Sotio Biotech has dealt another blow to attempts to establish cytokines as a cornerstone of cancer care, scrapping ongoing studies of its IL-15 superagonist after seeing insufficient efficacy in the clinic.
The Czech biotech raised 280 million euros ($295 million) to advance the IL-15 candidate, nanrilkefusp alfa, late in 2021. Months later, Bristol Myers Squibb and Nektar Therapeutics’ closely watched IL-2 program imploded, prompting soul searching in the cytokine space, but Sotio forged ahead with its work on the structurally similar IL-15.
Now, Sotio faces its own dark day. A look at interim data on nanrilkefusp alfa, also known as SOT101, has revealed “insufficient efficacy to warrant further development in larger randomized trials” in the settings targeted to date, prompting Sotio to immediately stop enrollment in three studies.

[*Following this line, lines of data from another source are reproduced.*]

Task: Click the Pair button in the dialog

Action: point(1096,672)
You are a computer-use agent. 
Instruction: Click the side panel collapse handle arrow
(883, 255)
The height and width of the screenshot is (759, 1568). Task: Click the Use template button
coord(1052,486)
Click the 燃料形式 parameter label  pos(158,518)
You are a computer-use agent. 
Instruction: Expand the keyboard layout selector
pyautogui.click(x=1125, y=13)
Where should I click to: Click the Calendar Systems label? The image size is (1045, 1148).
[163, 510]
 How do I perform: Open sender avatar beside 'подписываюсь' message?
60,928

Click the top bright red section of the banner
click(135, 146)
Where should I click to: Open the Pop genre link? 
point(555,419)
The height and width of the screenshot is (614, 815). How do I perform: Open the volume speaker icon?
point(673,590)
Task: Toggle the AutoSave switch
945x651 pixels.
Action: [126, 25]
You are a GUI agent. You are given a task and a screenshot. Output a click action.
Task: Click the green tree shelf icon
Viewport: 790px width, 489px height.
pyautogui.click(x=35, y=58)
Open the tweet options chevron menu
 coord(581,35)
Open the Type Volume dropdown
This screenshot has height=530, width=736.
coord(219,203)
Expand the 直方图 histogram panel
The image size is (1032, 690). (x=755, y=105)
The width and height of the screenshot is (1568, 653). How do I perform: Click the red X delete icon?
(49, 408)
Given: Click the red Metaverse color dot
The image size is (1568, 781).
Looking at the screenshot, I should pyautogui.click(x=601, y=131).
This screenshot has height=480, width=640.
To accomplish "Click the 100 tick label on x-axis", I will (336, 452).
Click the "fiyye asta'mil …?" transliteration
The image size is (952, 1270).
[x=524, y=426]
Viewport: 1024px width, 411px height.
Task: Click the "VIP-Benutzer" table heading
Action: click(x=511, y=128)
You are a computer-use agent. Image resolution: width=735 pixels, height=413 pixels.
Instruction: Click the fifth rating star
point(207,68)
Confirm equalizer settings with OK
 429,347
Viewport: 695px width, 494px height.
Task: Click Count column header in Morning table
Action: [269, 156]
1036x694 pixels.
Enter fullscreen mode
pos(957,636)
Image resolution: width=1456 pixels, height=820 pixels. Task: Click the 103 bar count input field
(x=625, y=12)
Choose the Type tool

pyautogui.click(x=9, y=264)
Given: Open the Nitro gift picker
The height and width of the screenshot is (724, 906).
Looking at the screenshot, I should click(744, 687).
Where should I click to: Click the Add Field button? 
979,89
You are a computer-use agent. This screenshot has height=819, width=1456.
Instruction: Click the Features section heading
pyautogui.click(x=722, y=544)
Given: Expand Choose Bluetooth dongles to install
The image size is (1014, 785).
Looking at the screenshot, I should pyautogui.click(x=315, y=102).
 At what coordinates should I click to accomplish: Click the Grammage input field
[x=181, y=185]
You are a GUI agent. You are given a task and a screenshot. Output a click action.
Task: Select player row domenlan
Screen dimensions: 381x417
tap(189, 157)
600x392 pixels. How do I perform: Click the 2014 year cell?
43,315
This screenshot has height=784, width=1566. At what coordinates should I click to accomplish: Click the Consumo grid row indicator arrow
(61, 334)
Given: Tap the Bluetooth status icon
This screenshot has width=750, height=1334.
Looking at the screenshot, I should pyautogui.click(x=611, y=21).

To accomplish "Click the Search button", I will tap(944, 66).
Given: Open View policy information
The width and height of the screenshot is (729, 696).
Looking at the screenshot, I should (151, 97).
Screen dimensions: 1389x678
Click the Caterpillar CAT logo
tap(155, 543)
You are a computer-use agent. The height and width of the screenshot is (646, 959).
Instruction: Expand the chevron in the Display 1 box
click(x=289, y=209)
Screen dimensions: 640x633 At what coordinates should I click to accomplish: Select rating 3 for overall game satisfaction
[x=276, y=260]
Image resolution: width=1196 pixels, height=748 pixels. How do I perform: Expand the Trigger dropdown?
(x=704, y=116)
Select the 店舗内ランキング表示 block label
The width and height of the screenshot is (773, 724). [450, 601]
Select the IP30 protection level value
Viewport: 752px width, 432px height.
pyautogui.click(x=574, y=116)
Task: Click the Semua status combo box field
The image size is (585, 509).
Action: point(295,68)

The clinical trials were evaluating nanrilkefusp alfa in combination with Eli Lilly’s Erbitux and Merck & Co.’s Keytruda in solid tumor patients. While Sotio has abandoned hopes of bringing those combinations to market, it continues to see potential to pair its IL-15 drug candidate with other modalities such as cell therapies. The biotech has seen “promising” preclinical data on a cell therapy combination.
Multiple other companies are working on IL-15 candidates. ImmunityBio got as far as filing for approval of its antibody cytokine fusion protein, only for the FDA to reject the request on manufacturing grounds. Nektar Therapeutics is running a phase 2/3 clinical trial of an IL-15 receptor agonist, NKTR-255. Novartis is closing in on the end of a phase 1 trial of its IL-15 prospect, NIZ985, but stopped enrollment well short of its goal.
Sotio retains an interest in cytokines, noting that its next-generation PD-1-inhibiting candidate is set to enter the clinic in the second quarter of next year. But its R&D pipeline now skews toward antibody-drug conjugates, a modality with a star that has risen as enthusiasm for cytokines has fallen away.